Le FBI en guerre contre Martin Luther King (2/3)

Le 25 mars 1965, à Selma en Alabama, une militante de la cause noire est tuée par un groupe du Ku Klux Klan. Parmi eux… un infiltré du FBI. L’affaire est étouffée, mais elle révèle les pratiques inquiétantes du Bureau. En laissant faire, le président Johnson donne carte blanche à J. Edgar Hoover. Le directeur du FBI peut se déchaîner sur son nouvel ennemi: Martin Luther King.

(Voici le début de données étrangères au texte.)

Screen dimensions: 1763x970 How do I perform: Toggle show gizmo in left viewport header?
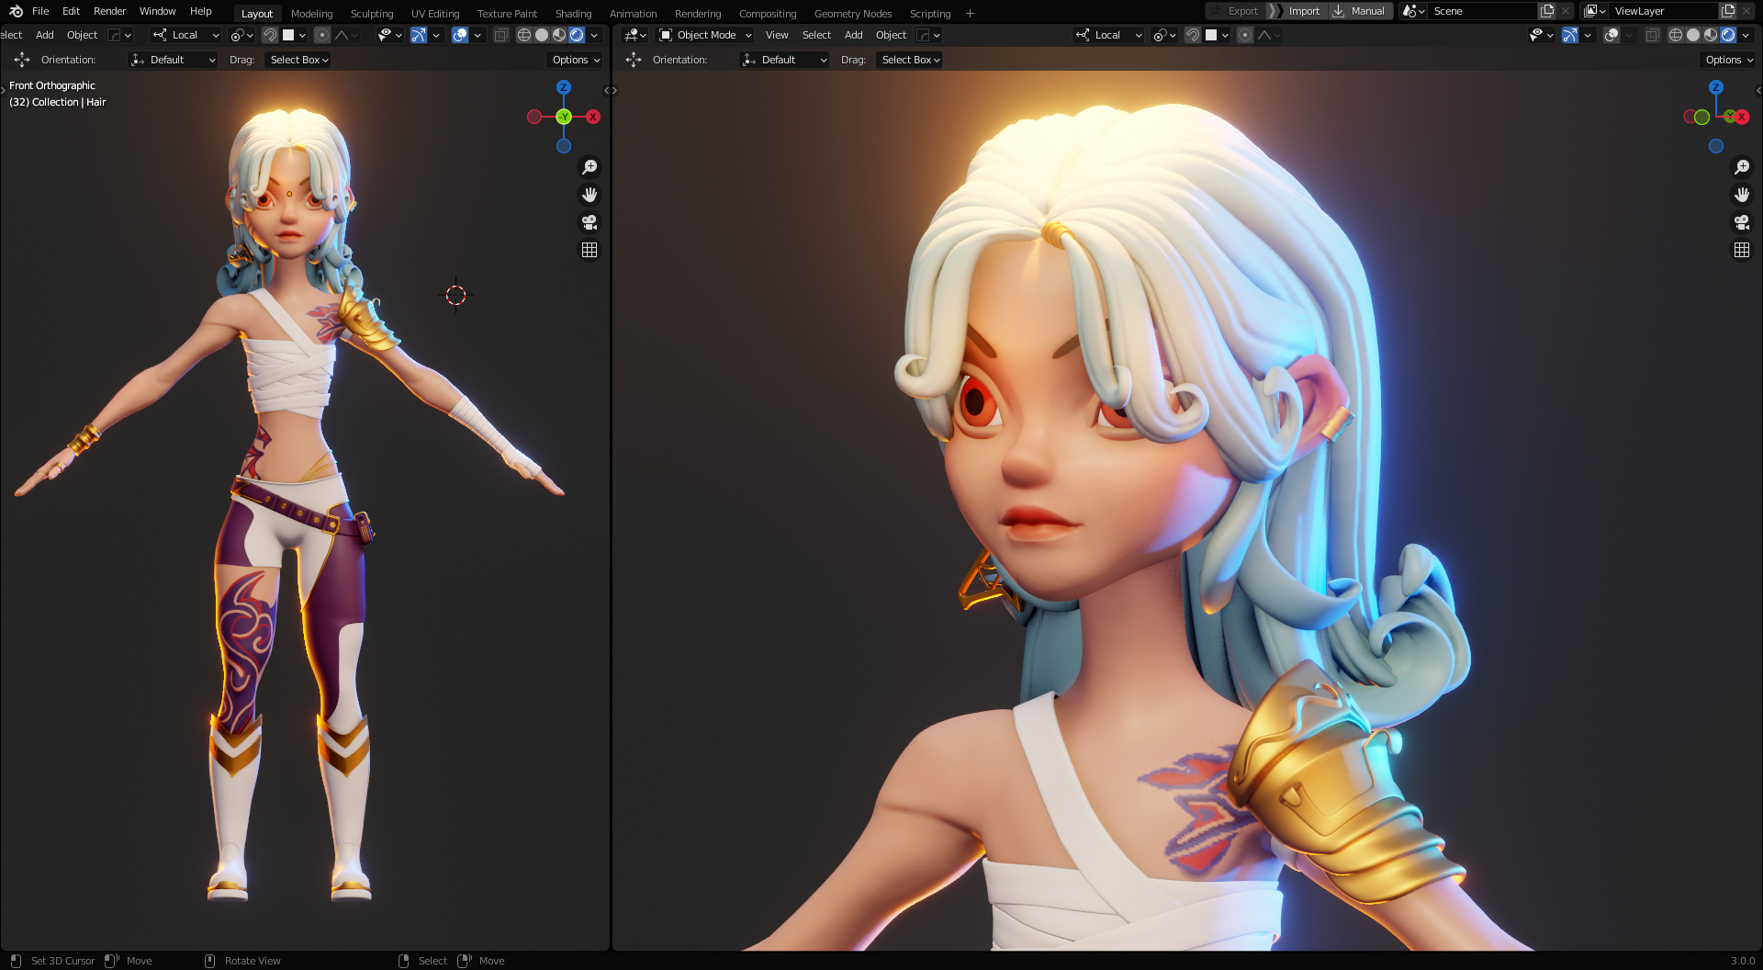pos(419,35)
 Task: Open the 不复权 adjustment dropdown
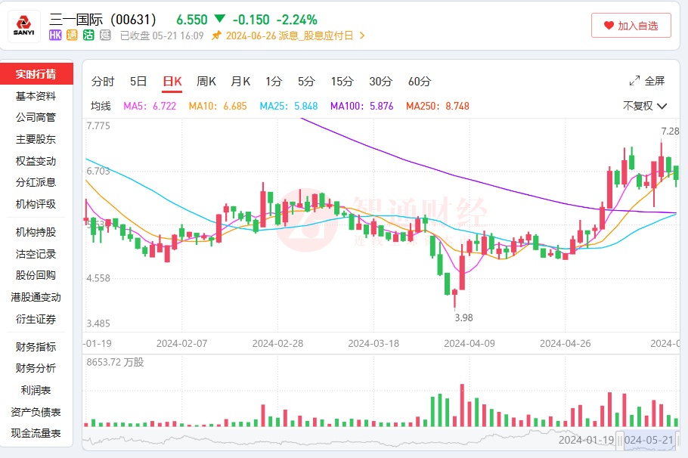click(x=644, y=107)
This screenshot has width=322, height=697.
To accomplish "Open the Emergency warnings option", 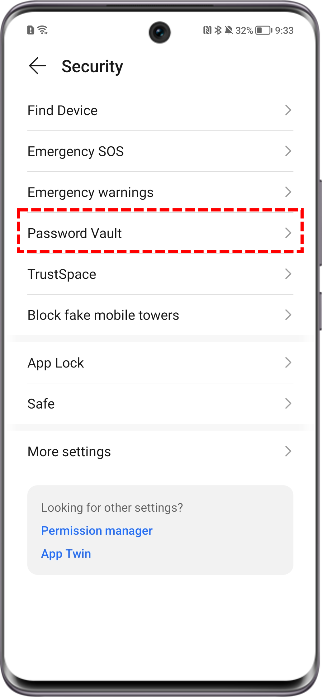I will [x=161, y=192].
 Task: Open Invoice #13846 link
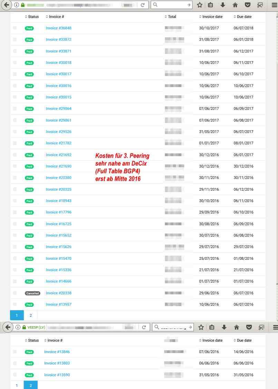[57, 352]
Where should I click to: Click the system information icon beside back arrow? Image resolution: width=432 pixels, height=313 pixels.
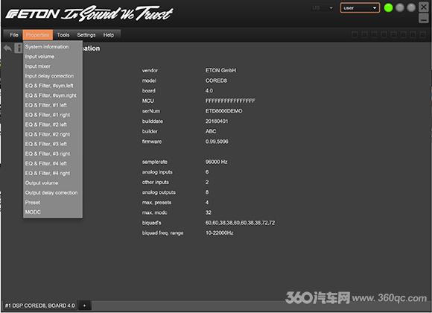click(x=19, y=48)
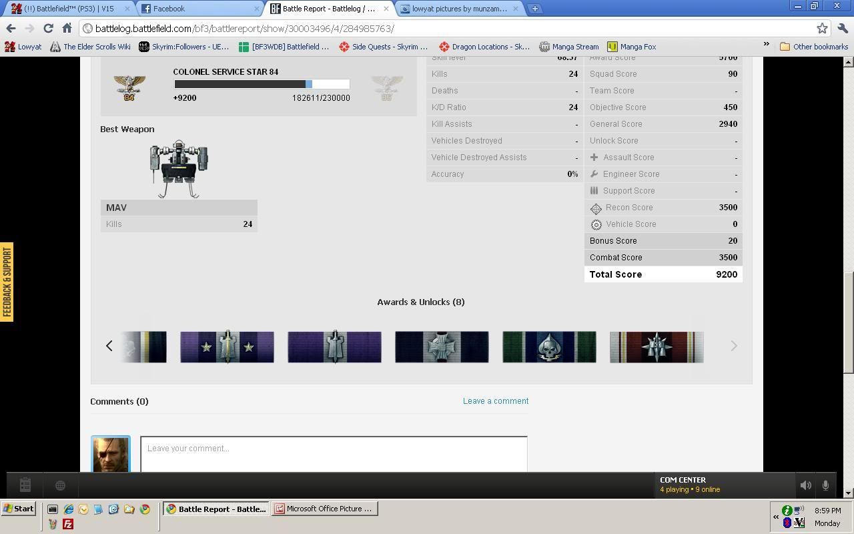
Task: Open the clipboard icon in the bottom bar
Action: (25, 485)
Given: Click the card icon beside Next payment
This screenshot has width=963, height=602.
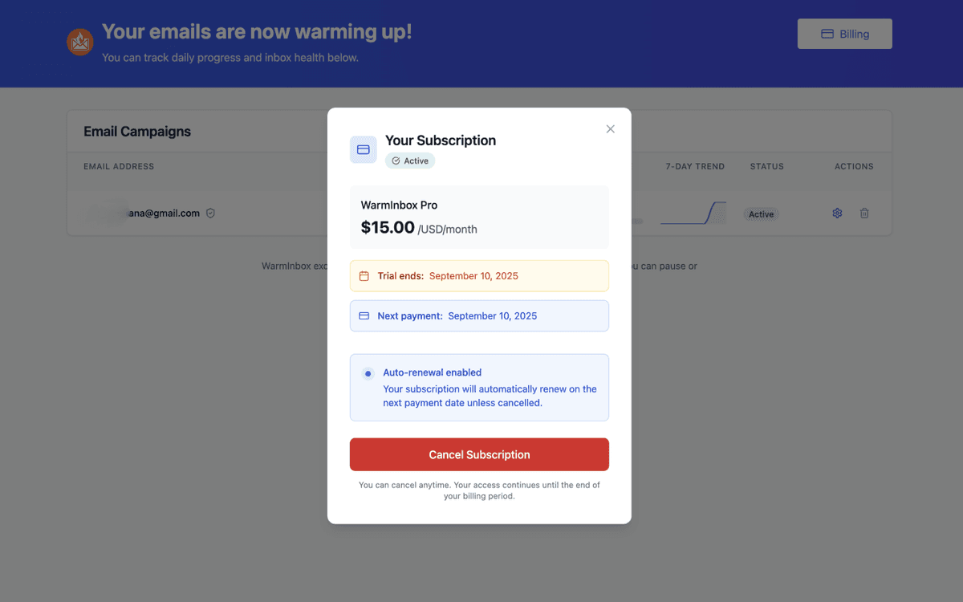Looking at the screenshot, I should pos(366,315).
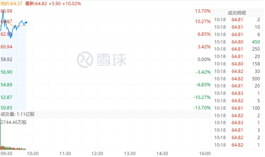Select the 158-share trade at 64.80
Viewport: 265px width, 157px height.
point(237,64)
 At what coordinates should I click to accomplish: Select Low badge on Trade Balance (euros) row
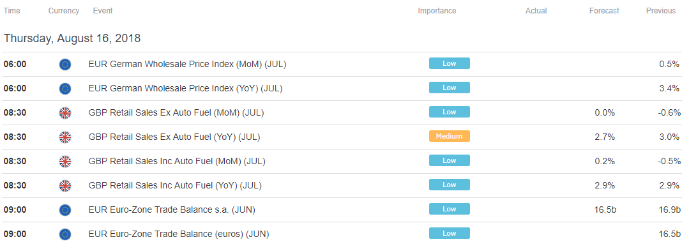click(450, 233)
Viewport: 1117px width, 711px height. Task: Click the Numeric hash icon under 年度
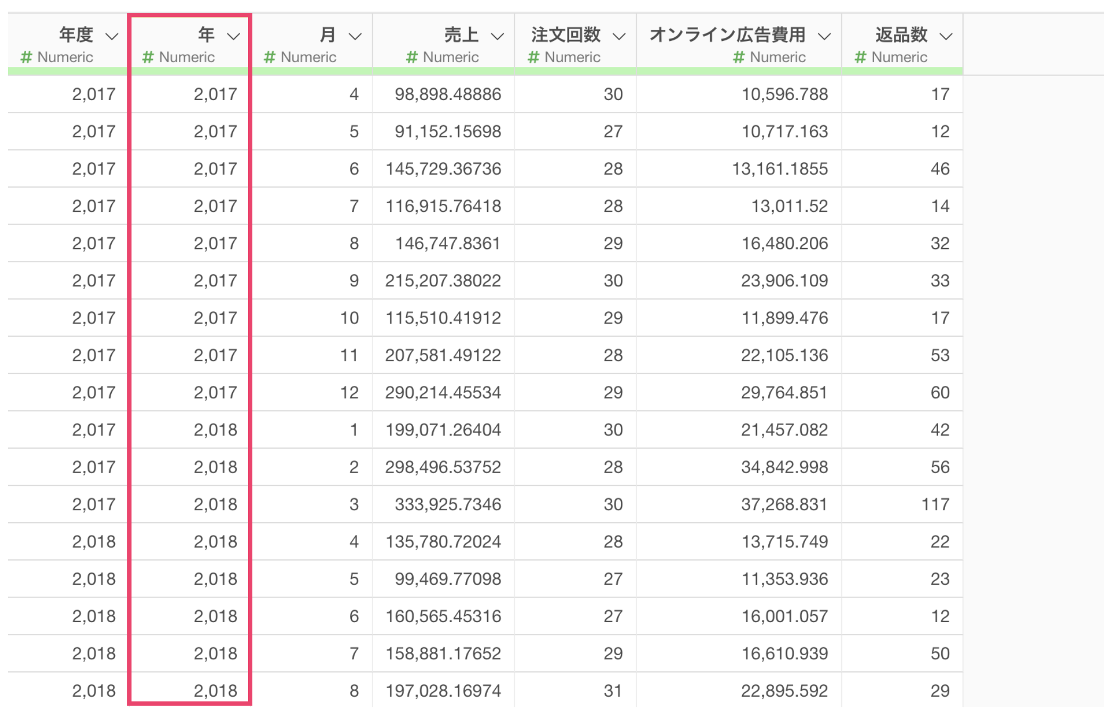pyautogui.click(x=26, y=57)
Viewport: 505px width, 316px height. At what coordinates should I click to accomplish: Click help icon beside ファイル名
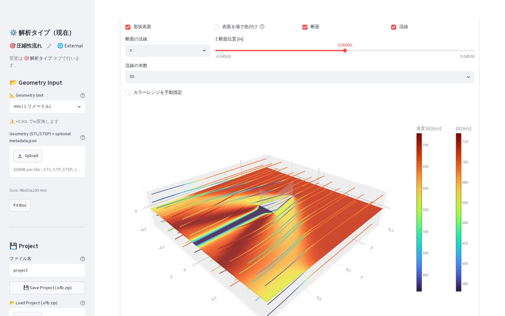pyautogui.click(x=83, y=259)
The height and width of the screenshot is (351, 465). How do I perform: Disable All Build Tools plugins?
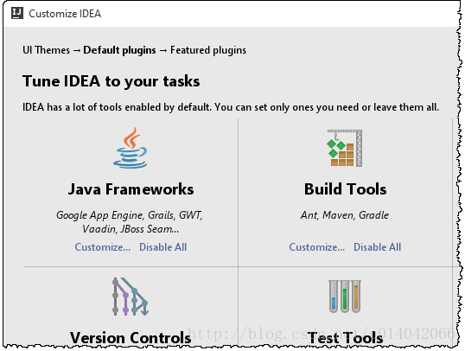377,247
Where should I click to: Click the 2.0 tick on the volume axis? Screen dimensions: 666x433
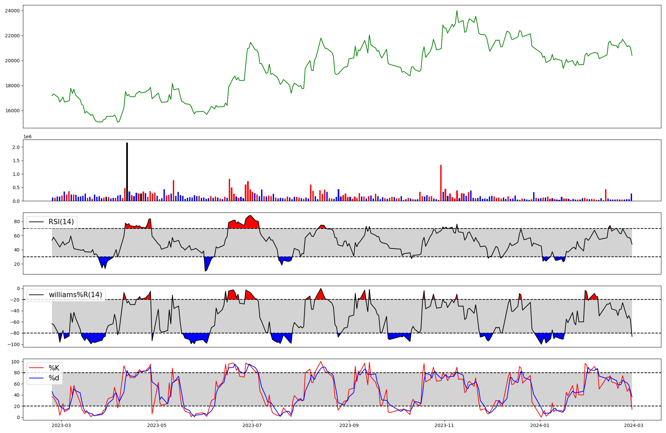coord(16,147)
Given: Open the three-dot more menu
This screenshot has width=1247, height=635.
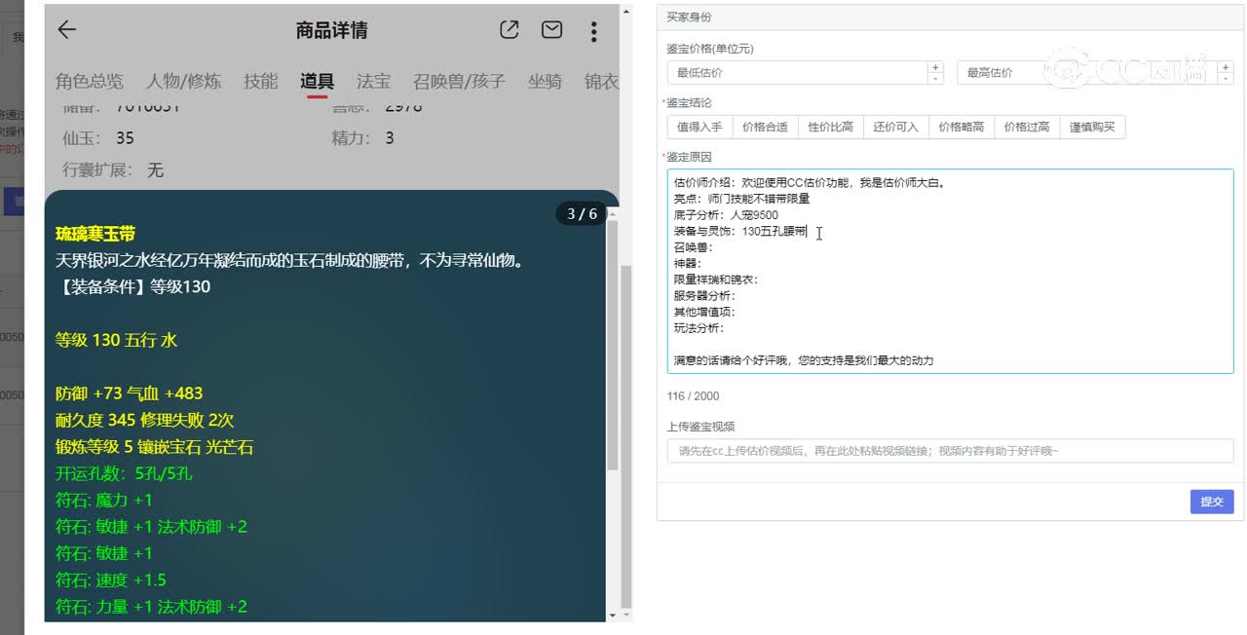Looking at the screenshot, I should coord(593,31).
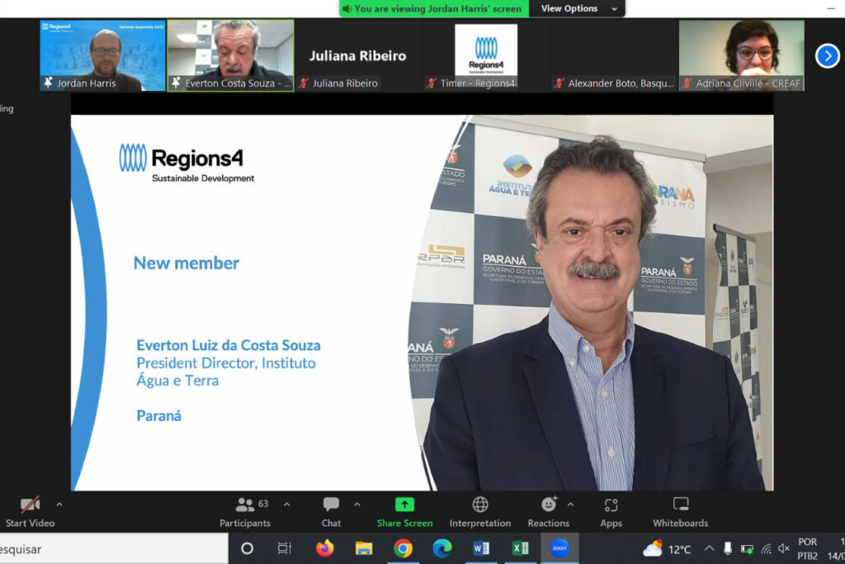Click the Start Video camera icon

tap(31, 505)
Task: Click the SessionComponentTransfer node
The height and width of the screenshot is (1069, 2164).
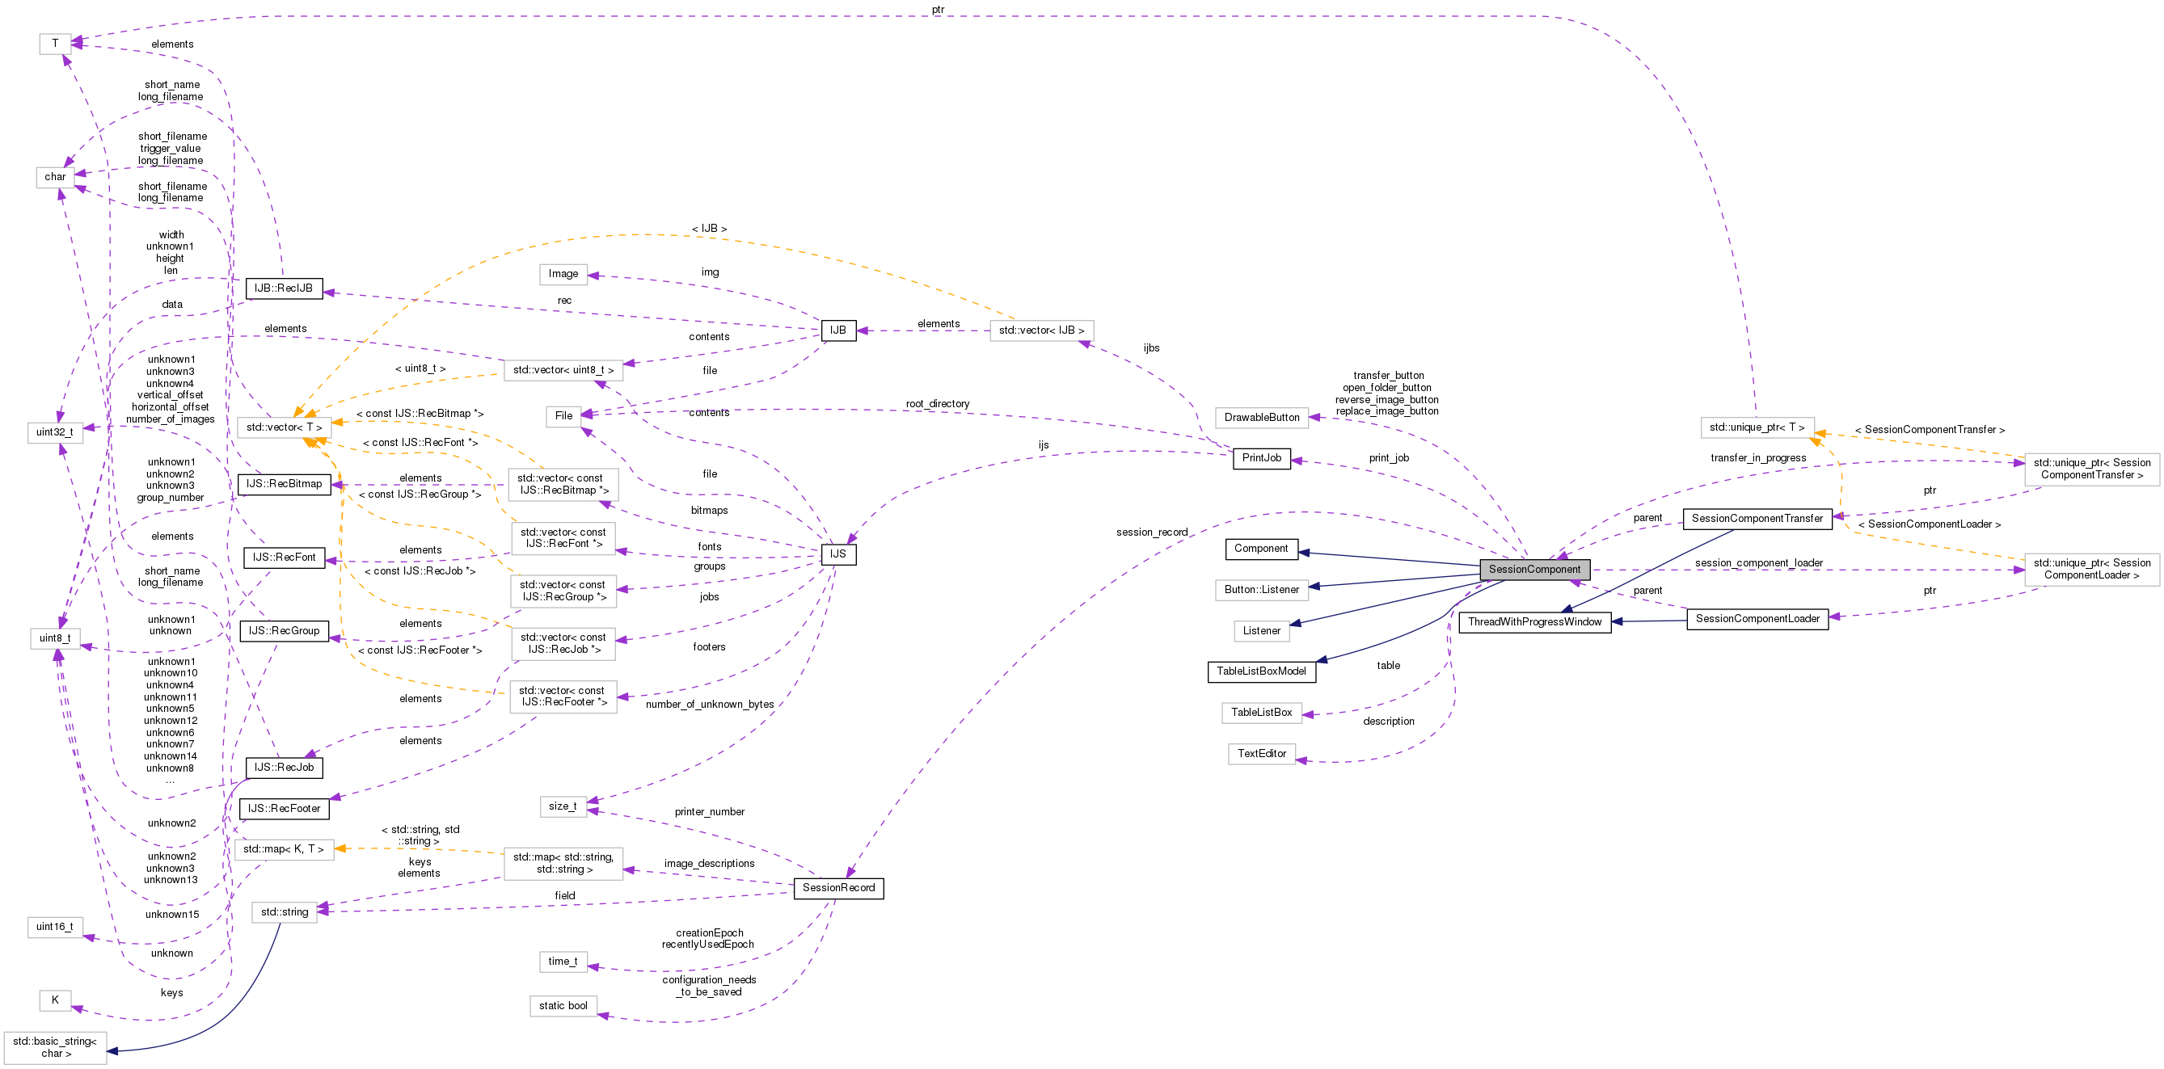Action: point(1757,518)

Quand Hollywood réécrit l’histoire, elle ne fait pas toujours dans la finesse. C’est le cas de Selma, d’Ava DuVernay, qui revient sur la lutte et la mort de Martin Luther King. Les auteurs du film revendiquent la liberté artistique, quitte à faire une entorse à l’histoire. Cette absence de précaution en a ému plus d’un dans le pays. Pour Joseph Califano, un ancien conseiller du président Johnson pour les affaires domestiques, par exemple, «Lyndon Johnson, considérait le Voting Rights Act comme sa plus grande réalisation législative, il a vu en Martin Luther King un partenaire essentiel dans l’obtention de sa loi (sur le vote des Noirs) - et il n’a pas utilisé le FBI pour le dénigrer.» Pour preuve, Califano cite une conversation téléphonique du 15 janvier 1965. Pendant cet appel, Johnson fait part à Martin Luther King de son intention de passer au Congrès une loi sur les droits de vote des Noirs: «Il n’y a rien de plus efficace, Docteur, que de faire voter tous les Noirs.» Johnson ajoute: «Notre position est la suivante: toute personne née dans ce pays, quand elle atteint un certain âge, a le droit de voter, qu’elle soit nègre, Mexicaine ou autre…» Puis le président Johnson souffle au révérend sa stratégie: «Prenez les pires conditions que vous rencontrez dans l’Alabama, le Mississippi, la Louisiane ou la Caroline du Sud… et montrez-les à la radio, à la télévision partout où vous le pouvez. Très vite, le gars qui ne fait rien d’autre que conduire un tracteur toute la journée dira: "Eh bien, ce n’est pas juste, ce n’est pas juste", et ça nous aidera à pousser la loi au Congrès à la fin.» Et Johnson de conclure: «Si on y arrive, ce sera la plus grande réussite de ma carrière».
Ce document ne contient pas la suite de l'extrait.